Despite typology of the disease, clinical manifestations are virtually identical in any of its variants. Such conditions include recurrent episodes self-limited in time of facial edema that affects subcutaneous tissue, viscera, mucous of gastrointestinal and upper airways [10] with high variability of symptoms. The severity depends on the degree of affectation and location of the edema. Usually cutaneous angioedema is not painful, not associated to urticaria, whitish and not red as described in this teenager. Other symptoms that can appear are edema of glottis and/or pharynx, dyspnea, dysphagia, abdominal distention, vomiting, diarrhea, and constipation, so far our patient has not had digestive symptoms. Certain circumstances such as stress, infectious procedures, surgery, intubation, invasive dental procedures [11], trigger acute outbreaks, so we can consider that the fever conditioned the exacerbation of the outbreak of the young man.
Hereditary angioedema should be suspected in recurring events of subcutaneous angioedema without urticaria, repeated episodes of self-limited abdominal pain or non-anaphylactic laryngeal edema. The diagnosis of the disease is confirmed by the serum complement levels [8],[12] like in our case, screening is easy:
The onset of the clinical manifestations can be at any age although it is mostly found in childhood and adolescence [4], as the case of our patient starting symptoms at 11 years of age. He had C1 inh 3.6 times under reference values and C4 four times below. These data confirm the diagnosis of hereditary angioedema type I.
To prevent complications it is important to start early treatment. The purposes of prophylactic and acute treatment are to reduce intensity of edemas, avoid mortality and avoid negative emotional impact [13], objectives achieved so far in this case passing from 15 episodes in a year to three episodes after stating treatment. This treatment includes:
We are facing a disease which, even though 75% of the patients have their first outbreak before they are 15 years old, it takes up to 8 [14] and 15 [3] years to diagnose. This has a particular importance because at the present mortality from hereditary angioedema drastically reduces once diagnosed and correct treatment is started.
A well led differential diagnosis is important because digestive symptoms can confuse medical staff with an acute abdomen. Pharyngeal and laryngeal edema can be treated like an anaphylactic reaction. This situation is quite serious because hereditary angioedema does not respond to steroids, antihistamines or adrenalin, and can cause death from asphyxia with a mortality between 13 and 30% [3],[4]. Besides, the patient has an alpha-1 antitrypsin deficiency as an underlying pathology and in literature reviewed; we did not find any description of comorbidity associated to hereditary angioedema. Apparently, this seems to be the first case report; however, there are reports in the last years of associations between hereditary angioedema and autoimmune diseases like systemic lupus erythematosus, a disease found in a family member.

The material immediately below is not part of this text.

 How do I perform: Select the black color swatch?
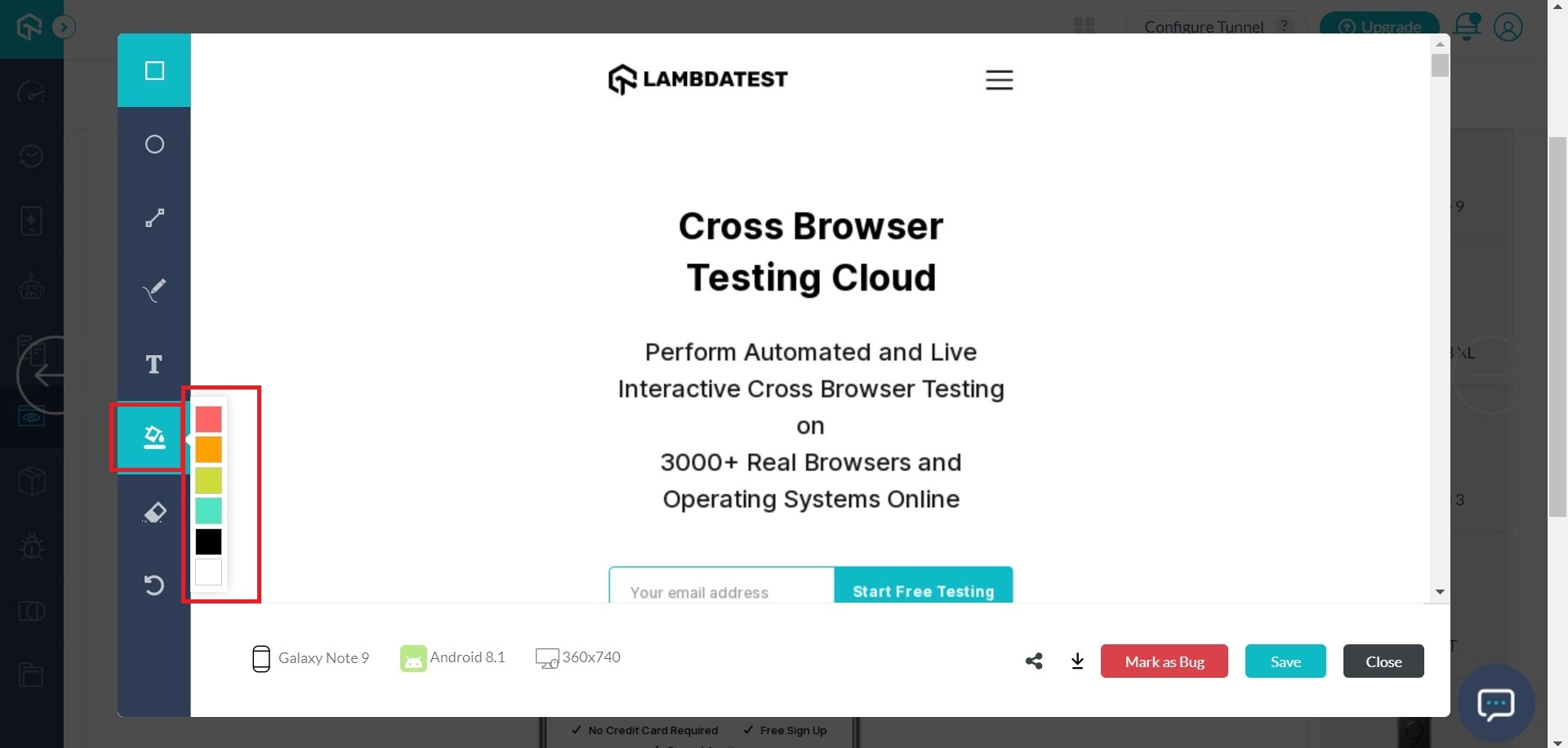(208, 541)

Even though hereditary angioedema is a disease with low prevalence, it can be mortal if not diagnosed on time because the clinical picture can make us think about other pathologies thus treating patients erroneously. Our patient suffered at least 15 outbreaks diagnosed as urticaria or anaphylactic reaction at the emergency rooms of both primary health care and hospital until correct diagnosis. This information leads us to the importance of reviewing this disease not well known among medical staff that can be seen in primary health care, entry point of all diseases, and easy to diagnose if when we suspect angioedema we decide to determinate serum complement values.
From the editor
The authors originally submitted this article in Spanish and subsequently translated it into English. The Journal has not copyedited this version.
Ethical aspects
The patient's mother signed the informed consent form requested by Medwave. A copy of this document was sent to the editorial direction of the Journal.
Conflicts of interest
The authors completed the ICMJE declaration of conflicts of interest, translated into Spanish by Medwave, and declare they have not received funding for the completion of the report; have no financial relationships with organizations that may have interests in the article published in the last three years; and have no other relationships or activities that could influence the published article. Forms can be requested by contacting the responsible author or editorial direction of the Journal.
Funding
The authors declare there are no external funding sources for this article.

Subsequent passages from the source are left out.